How can managers engage hybrid teams?
When managers get the right support, they encourage emotional connection, team cohesion, and fun to compensate for the loss of closeness in the office. Here are a few:
Often a person can belong to multiple teams: a team of peers (their manager plus the manager's direct subordinates), their team of direct assistants (if they are managers), and perhaps a Scrum team. A work agreement must be created for each, which can be different: for example, a team must meet more often than a team of managers who each carry out separate projects. This can be promoted with the power of habit to encourage time management and enough time to relax.
Check-in often
The life news and body language we gather from physical proximity have disappeared or drastically reduced. Hence, managers must be more careful about creating space for team members to share, perhaps dedicating part of staff meetings to check-on life updates or a Slack message inviting everyone to share a photo of their summer.

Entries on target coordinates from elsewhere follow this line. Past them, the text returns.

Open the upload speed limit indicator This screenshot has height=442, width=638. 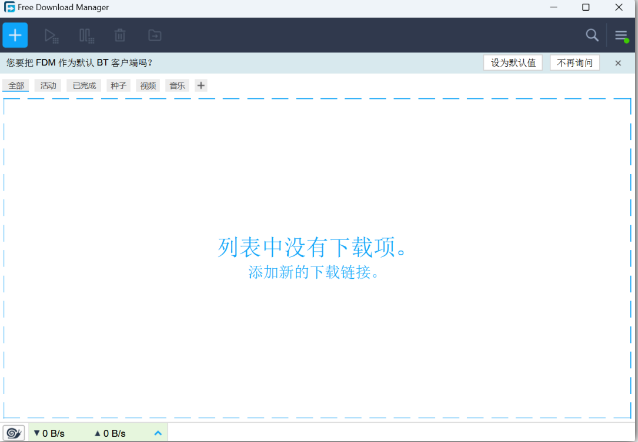pyautogui.click(x=110, y=433)
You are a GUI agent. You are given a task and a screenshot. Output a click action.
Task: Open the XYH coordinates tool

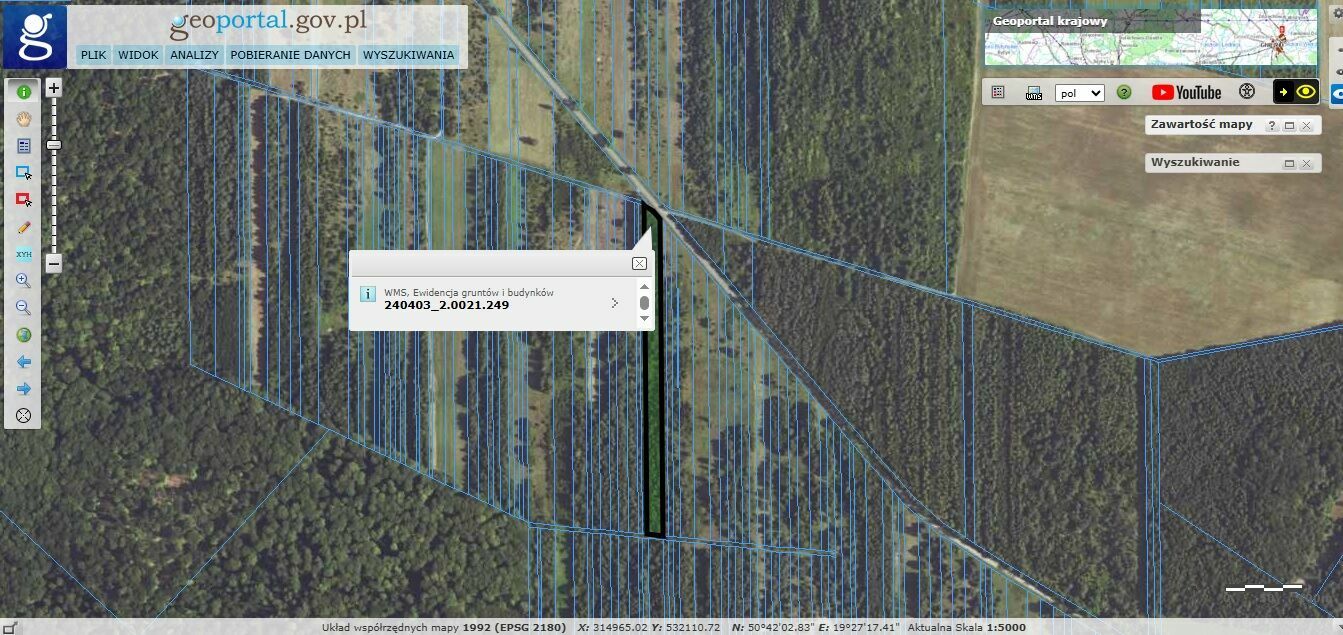click(x=23, y=254)
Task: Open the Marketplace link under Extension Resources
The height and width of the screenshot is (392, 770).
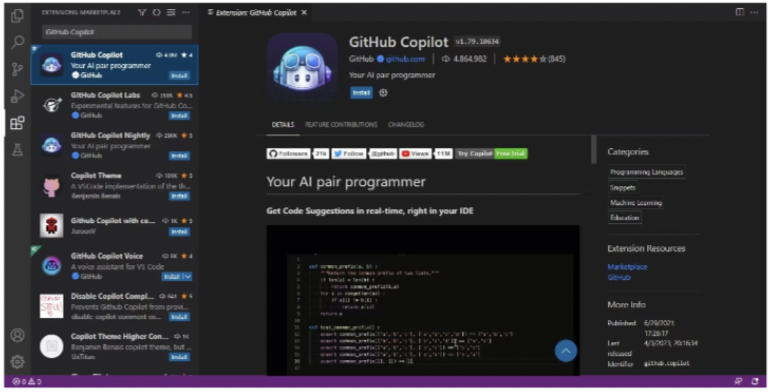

Because so many meanings can be lost or easily misinterpreted in text messages or emails, Get the team together to decide what types of updates, requests, and shares should happen via email rather than in real-time via phone or video.
Meet in person regularly
Always plan the next face-to-face meeting, so the team has something to look forward to. Save controversial debates and collaborative work for those meetings. Spend more time off-site planning, which has a higher ROI than ever, as they now need to generate enough social capital to allow the team to move between face-to-face meetings.
Show appreciation regularly in ways big and small.
Without the smiles, nods, and other non-verbal cues we gave our colleagues in the office daily, we now need to be more careful to praise. This can be done by small gestures and efforts to help people feel more comfortable.